In 1998, Sweden passed a pension reform that introduced a second tier of mandatory individual accounts, the Premium Pension, in the public system. Of the total contribution rate of 18.5 percent, 2.5 percentage points go to the accounts. The first investment selections in the Premium Pension plan took place in the fall of 2000 when all Swedes born after 1938 were able to choose how to invest their contributions from a menu of about 650 mutual funds. Approximately 70 percent of participants made an “active choice” while the remaining participants’ contributions were invested in a government-run default fund.
This paper examines investment choice in the Swedish individual account scheme. First, do workers with high risk in their human capital diversify their overall portfolio by investing their pension funds in low-risk funds? Second, to what extent do participants exhibit “home bias” and invest their pension funds in Swedish assets?

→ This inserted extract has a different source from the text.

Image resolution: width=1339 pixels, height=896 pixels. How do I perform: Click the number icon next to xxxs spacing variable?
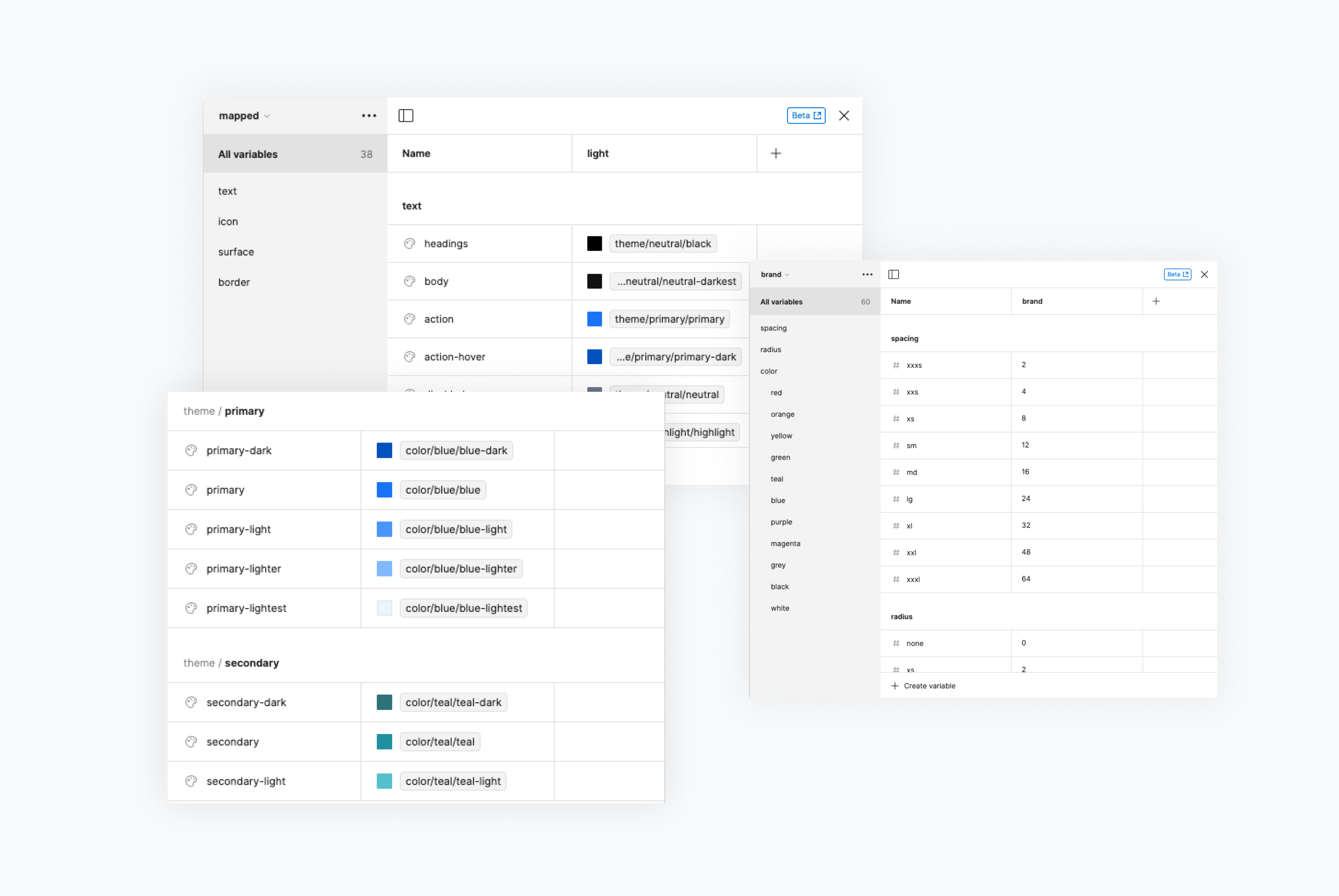pyautogui.click(x=896, y=365)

The results show a positive relationship between income and the level of risk in the portfolio. But, looking into the details, the relationship is actually somewhat U-shaped: low-income investors take on more risk than middle-income earners. It also seems as if women who qualify for the guarantee benefit (low-income earners) take on more risk than motivated by their situation. We also find that workers in the manufacturing sector – that is, the sector that is probably most correlated with the Swedish stock market – are less likely to invest in foreign assets and thus are exhibiting “home bias.”